Dans le secteur public, les choses sont claires dans la grille de la fonction publique ou dans les statuts particuliers du personnel. Les avancements sont régulés par l’ancienneté et soi-disant la performance. Je dis soi-disant car presque 98% des agents obtiennent la note maximum. Chacun peut donc connaître à l’avance la date et le montant de son augmentation salariale.

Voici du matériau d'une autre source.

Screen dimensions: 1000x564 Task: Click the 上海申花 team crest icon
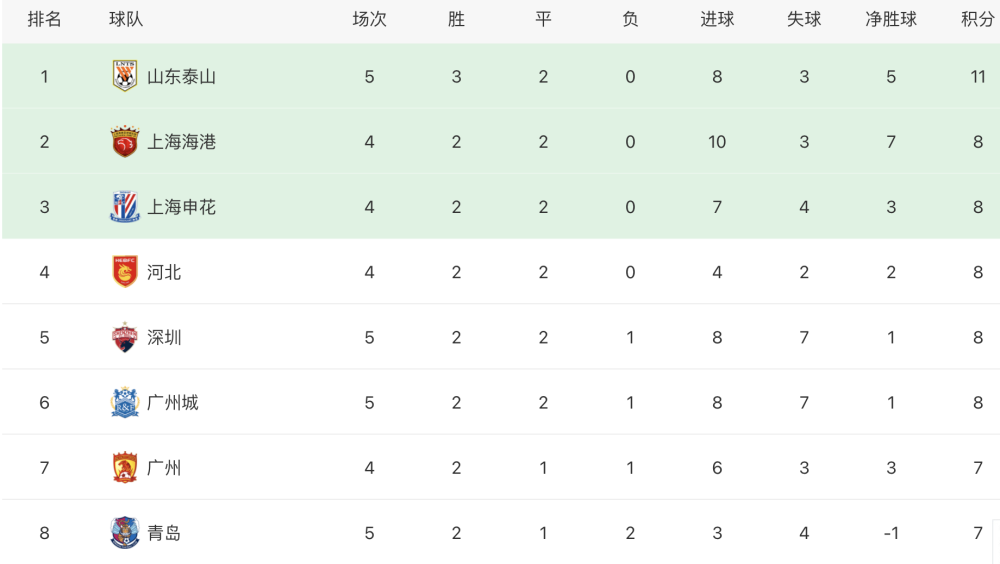pos(124,207)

Dans le privé, les choses sont un peu plus compliqués. Les augmentations salariales sont un sujet tabou chez le top management et chez les salariés. Les premiers ne disent pas tout pour que les salariés ne se comparent pas et en ne disant pas tout, les salariés n’ont pas tous les éléments pour opérer des recours auprès de leurs supérieurs. Les salariés, quant à eux, notamment ceux qui profitent des augmentations, ont souvent tendance à sous-dimensionner le montant de l’augmentation, voire à nier cette dernière pour éviter tout regard suspicieux. Mais, si l’on veut catégoriser les entreprises par type, on peut grossièrement identifier trois classes.
Dans les grandes entreprises structurées qui emploient la masse (les banques par exemple), la grille salariale (indices ou classes des salaires) est toujours de mise. La logique gaussienne est pratiquée et le taux d’augmentation ne dépasse généralement pas les 3% (mis à part certaines catégories spécifiques, les managers par exemple). Ces entreprises sont généralement régies par des conventions collectives où tout est formalisé.
Dans les entreprises qui se disputent les talents (vu la rareté des profils), la logique est différente. Les augmentations sont ciblées et ne suivent pas le trend du marché. Dans certains cas les augmentations peuvent dépasser les 20% (cabinets de conseil, start-up, société d’ingénierie, managers pointus). Les augmentations sont un domaine réservé au top management et on ne communique pas dessus.
Dans les entreprises en situation de crise (chutes successives de chiffres d’affaires), les augmentations sont quasi absentes. La communication de crise via le canal des partenaires sociaux est de mise.
Beaucoup d’entreprises procèdent à la politique de «saupoudrage» pour maintenir la paix sociale, faute d’installer une politique de rémunération claire. Quelles conséquences peut engendrer ce type de réaction ?
En l’absence d’une politique de management des compétences et d’une indexation de la rétribution sur la contribution, les conséquences d’une telle pratique sont de deux ordres.
Le premier est la démotivation et le nivellement vers le bas de la task-force de l’entreprise. Le fossé va se creuser davantage entre ceux qui ont tout et ceux qui n’ont rien. Le climat social n’est pas sain et les conflits empêchent l’entreprise de se développer
Le second est que les règles d’une gestion rationnelle de la masse salariale dans le cadre d’une grille salariale équilibrée (logique compétence) sont outrepassées. La logique de l’individu l’emporte sur la rétribution du potentiel, de la performance et de la compétence.
En fin de compte, qui peut-on augmenter et de combien?
Un système salarial doit être la résultante d’une politique salariale bien définie qui doit être elle-même guidée par la politique générale de l’entreprise. Avant de se poser la question de savoir qui sera augmenté et de combien, je pense que la réponse à une autre question qui doit précéder est de savoir ce qu’on «paye dans notre entreprise» afin de trouver une voie en matière de gestion des augmentations. En effet, un salaire peut payer le diplôme, l’ancienneté, la loyauté, la compétence, la performance, le potentiel, l’expérience et le background… Ainsi, c’est en fonction de ce que l’on paye qu’on peut identifier celui qui a droit à une augmentation et dans quelle proportion. Exemple, une entreprise qui rétribue la loyauté va devoir augmenter régulièrement et substantiellement les éléments fidèles au détriment des jeunes swicheurs.